To do
Reproduce the rows below verbatim, starting at the line containing "Select the Software value N9005XXEAMG9" and ending after the line containing "Click 收起 collapse".
☆ ☆ ☆ ☆
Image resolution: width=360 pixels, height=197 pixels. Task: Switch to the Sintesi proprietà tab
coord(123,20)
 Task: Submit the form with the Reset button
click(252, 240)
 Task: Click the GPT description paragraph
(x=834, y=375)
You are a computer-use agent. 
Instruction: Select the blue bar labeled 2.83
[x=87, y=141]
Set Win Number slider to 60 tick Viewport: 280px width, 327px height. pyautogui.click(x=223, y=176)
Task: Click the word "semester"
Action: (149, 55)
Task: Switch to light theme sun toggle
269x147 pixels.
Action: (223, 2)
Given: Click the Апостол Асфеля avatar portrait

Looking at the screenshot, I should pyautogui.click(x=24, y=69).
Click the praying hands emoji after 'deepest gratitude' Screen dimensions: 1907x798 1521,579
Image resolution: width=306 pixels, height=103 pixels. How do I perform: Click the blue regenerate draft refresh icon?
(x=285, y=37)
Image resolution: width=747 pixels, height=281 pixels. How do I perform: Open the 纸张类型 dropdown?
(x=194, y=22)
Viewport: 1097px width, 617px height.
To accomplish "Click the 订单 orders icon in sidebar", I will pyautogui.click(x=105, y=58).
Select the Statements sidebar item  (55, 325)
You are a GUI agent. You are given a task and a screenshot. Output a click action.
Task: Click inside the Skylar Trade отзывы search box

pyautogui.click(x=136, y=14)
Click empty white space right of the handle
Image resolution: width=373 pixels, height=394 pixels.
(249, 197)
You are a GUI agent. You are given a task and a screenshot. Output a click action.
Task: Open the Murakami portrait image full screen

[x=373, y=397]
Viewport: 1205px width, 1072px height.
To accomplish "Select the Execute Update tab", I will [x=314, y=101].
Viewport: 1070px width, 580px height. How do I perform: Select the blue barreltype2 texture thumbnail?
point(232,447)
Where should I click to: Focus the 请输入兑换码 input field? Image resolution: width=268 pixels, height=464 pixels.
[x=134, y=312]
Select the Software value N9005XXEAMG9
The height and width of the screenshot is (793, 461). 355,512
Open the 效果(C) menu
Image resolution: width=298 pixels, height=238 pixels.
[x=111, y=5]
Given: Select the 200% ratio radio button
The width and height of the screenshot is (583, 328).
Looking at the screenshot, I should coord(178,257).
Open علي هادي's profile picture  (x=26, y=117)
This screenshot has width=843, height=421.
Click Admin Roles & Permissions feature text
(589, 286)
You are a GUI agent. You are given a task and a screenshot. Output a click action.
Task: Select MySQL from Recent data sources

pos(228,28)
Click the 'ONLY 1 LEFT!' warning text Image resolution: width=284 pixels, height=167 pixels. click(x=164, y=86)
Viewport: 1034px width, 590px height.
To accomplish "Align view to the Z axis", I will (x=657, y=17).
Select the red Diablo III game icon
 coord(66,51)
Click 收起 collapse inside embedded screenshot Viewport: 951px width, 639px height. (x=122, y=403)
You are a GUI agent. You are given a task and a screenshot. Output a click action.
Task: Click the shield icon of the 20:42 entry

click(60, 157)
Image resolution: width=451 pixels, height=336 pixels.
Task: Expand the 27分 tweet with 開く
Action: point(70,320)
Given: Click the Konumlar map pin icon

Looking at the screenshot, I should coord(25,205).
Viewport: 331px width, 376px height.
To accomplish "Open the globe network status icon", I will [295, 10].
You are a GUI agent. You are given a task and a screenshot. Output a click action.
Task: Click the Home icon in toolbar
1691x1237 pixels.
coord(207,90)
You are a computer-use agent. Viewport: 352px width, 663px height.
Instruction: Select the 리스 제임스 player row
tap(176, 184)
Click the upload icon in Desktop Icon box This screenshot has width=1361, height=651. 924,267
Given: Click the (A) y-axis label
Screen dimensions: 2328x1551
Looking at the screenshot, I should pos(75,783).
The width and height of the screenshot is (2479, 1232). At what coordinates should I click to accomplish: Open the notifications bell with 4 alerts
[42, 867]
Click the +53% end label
☆ ☆ ☆ ☆
Written reply
Select the Software value N9005XXEAMG9
The height and width of the screenshot is (793, 461). 355,512
Open the 效果(C) menu
Image resolution: width=298 pixels, height=238 pixels.
[x=111, y=5]
Given: Select the 200% ratio radio button
The width and height of the screenshot is (583, 328).
Looking at the screenshot, I should coord(178,257).
Open علي هادي's profile picture  (x=26, y=117)
This screenshot has width=843, height=421.
Click Admin Roles & Permissions feature text
(589, 286)
You are a GUI agent. You are given a task and a screenshot. Output a click action.
Task: Select MySQL from Recent data sources

pos(228,28)
Click the 'ONLY 1 LEFT!' warning text Image resolution: width=284 pixels, height=167 pixels. click(x=164, y=86)
Viewport: 1034px width, 590px height.
To accomplish "Align view to the Z axis", I will (x=657, y=17).
Select the red Diablo III game icon
 coord(66,51)
Click 收起 collapse inside embedded screenshot Viewport: 951px width, 639px height. (x=122, y=403)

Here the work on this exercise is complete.